Ezra Shabot

Populismo ruso

En cada movimiento populista del siglo XXI, el desencanto y el enojo de una parte de la población permitió encumbrar a un líder carismático.

El populismo, entendido como ese modelo autoritario capaz de encumbrar en el poder a un líder carismático, cuyo objetivo es el de controlar la mayor cantidad de variables presentes en un régimen democrático para transformarlo en un instrumento a su servicio, ha ido creciendo de forma significativa en el planeta durante las primeras décadas del siglo XXI. Desde Putin en Rusia, pasando por Trump en Estados Unidos y aterrizando en las catastróficas experiencias de la Venezuela de Chávez y la Argentina de los Kirchner, todas y cada una de estas historias parten del principio de saber aprovechar el desencanto y enojo de un segmento de la población, para saberlo explotar con astucia y así ganar procesos electorales y desde ahí construir gobiernos autocráticos.

La Rusia de Putin se construyó como una cleptocracia surgida del fracaso de la transición democrática de la Rusia soviética de Gorbachov y Yeltsin y el ascenso al poder de una alianza de exagentes de la KGB con la recién nacida plutocracia, producto de un capitalismo delincuencial que dominó la vida política rusa a inicios de este siglo. Su debacle económica y de influencia política a nivel internacional hicieron del viejo sueño imperial una realidad inalcanzable hasta la llegada del populismo encarnado en la figura de Putin. El exagente de la KGB reconstruyó la narrativa del imperio zarista, eliminó la democracia, la crítica, los medios de comunicación libres, y tras la invasión a antiguos territorios soviéticos, hizo renacer el sueño de Rusia como potencia mundial.

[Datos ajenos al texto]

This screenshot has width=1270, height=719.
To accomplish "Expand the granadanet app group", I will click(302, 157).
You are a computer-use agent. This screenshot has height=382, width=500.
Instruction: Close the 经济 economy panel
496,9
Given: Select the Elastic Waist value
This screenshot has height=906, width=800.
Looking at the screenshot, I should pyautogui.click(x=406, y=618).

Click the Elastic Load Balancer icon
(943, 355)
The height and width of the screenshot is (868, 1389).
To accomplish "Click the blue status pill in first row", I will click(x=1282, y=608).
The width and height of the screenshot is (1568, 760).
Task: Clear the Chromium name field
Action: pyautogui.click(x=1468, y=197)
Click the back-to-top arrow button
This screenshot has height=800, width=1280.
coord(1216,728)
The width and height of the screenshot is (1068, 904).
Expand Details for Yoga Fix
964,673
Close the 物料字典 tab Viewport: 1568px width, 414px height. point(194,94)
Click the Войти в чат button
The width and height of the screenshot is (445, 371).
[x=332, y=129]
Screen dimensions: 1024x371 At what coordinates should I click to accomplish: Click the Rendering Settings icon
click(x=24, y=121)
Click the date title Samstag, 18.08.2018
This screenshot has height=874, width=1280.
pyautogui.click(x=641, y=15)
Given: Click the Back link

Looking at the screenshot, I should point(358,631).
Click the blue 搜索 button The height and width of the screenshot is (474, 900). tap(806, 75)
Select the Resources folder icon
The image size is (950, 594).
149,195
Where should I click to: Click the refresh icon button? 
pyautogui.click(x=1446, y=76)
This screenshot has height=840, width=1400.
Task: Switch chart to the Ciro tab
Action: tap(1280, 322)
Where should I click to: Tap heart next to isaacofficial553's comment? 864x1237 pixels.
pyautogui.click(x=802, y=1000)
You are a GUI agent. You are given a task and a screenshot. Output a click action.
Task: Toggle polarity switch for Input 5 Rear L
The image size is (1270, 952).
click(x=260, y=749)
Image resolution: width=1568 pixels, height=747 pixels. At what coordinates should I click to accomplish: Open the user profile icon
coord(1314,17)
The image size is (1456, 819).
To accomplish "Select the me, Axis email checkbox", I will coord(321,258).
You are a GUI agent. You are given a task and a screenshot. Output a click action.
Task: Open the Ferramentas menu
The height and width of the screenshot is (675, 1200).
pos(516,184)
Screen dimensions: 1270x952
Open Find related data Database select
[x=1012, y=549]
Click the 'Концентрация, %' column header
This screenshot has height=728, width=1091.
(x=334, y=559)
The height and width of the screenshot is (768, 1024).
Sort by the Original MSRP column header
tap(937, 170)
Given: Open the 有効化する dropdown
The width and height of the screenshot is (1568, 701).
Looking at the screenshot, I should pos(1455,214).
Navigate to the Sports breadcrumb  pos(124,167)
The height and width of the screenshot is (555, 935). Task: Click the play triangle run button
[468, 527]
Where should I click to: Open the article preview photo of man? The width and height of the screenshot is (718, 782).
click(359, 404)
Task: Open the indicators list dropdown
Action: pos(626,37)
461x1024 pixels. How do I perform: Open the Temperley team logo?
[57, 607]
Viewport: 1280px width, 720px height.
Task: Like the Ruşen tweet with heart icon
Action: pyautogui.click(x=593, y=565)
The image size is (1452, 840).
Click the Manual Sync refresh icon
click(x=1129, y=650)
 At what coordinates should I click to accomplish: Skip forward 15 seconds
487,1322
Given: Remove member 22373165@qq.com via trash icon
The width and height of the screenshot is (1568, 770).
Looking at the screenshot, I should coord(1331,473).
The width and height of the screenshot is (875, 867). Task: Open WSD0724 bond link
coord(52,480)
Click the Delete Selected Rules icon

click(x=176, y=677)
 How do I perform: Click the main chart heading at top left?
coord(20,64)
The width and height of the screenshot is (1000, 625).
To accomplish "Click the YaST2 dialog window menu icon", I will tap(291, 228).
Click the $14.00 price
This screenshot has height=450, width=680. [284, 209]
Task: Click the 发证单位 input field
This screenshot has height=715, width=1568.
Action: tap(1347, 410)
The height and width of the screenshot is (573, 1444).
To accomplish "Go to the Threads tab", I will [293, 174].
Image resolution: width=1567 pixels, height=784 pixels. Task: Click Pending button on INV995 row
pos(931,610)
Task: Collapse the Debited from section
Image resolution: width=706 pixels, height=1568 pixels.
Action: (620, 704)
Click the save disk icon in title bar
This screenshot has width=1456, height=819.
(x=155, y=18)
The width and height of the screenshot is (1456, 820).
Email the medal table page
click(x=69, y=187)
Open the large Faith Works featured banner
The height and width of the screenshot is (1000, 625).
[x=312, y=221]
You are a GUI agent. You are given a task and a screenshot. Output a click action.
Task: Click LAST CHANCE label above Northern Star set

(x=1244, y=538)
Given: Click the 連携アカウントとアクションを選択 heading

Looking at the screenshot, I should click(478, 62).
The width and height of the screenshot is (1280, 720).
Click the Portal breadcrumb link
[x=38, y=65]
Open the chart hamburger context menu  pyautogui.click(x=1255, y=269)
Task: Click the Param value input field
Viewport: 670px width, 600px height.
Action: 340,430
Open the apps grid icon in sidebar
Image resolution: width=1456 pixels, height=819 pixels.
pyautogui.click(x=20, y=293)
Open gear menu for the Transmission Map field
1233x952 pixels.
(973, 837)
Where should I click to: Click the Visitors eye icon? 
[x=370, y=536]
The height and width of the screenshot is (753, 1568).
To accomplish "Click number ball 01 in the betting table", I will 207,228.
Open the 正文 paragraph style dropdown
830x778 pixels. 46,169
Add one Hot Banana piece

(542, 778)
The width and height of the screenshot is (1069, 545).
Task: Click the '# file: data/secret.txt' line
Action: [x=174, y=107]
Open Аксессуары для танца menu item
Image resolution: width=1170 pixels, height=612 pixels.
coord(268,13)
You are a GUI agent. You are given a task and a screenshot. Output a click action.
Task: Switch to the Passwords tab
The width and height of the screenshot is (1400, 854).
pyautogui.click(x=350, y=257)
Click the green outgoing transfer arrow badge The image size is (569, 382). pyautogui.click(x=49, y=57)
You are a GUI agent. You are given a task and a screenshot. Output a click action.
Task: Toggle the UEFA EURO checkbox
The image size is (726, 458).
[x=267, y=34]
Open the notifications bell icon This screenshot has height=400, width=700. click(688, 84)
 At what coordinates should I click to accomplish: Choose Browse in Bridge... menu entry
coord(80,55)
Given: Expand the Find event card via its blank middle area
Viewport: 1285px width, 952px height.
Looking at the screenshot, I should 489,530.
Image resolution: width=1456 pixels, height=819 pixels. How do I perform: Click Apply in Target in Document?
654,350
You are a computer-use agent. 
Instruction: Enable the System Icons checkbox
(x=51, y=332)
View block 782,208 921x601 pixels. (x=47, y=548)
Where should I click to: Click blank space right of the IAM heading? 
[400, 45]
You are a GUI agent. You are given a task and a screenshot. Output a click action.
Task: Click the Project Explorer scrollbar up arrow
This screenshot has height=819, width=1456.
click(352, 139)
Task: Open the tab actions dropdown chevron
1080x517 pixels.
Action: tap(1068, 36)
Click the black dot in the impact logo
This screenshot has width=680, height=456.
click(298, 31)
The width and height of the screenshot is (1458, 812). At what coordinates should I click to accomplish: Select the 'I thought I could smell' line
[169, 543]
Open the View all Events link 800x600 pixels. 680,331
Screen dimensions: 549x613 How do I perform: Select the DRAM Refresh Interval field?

La anexión de Crimea, la guerra en Ucrania y otras aventuras, fueron el inicio de esa ambición por regresar a la ligas mayores de la política internacional. La inversión en tecnología cibernética, y su asociación con WikiLeaks, de Julian Assange, así como la adquisición de un elemento de la inteligencia norteamericana como Edward Snowden, le permitieron al gobierno de Putin ampliar su participación directa en procesos político electorales en Occidente. Lo hicieron en los comicios electorales de Estados Unidos, al ofrecer información confidencial sobre Hillary Clinton en lo que es hoy la punta del iceberg de su participación en el triunfo de Trump.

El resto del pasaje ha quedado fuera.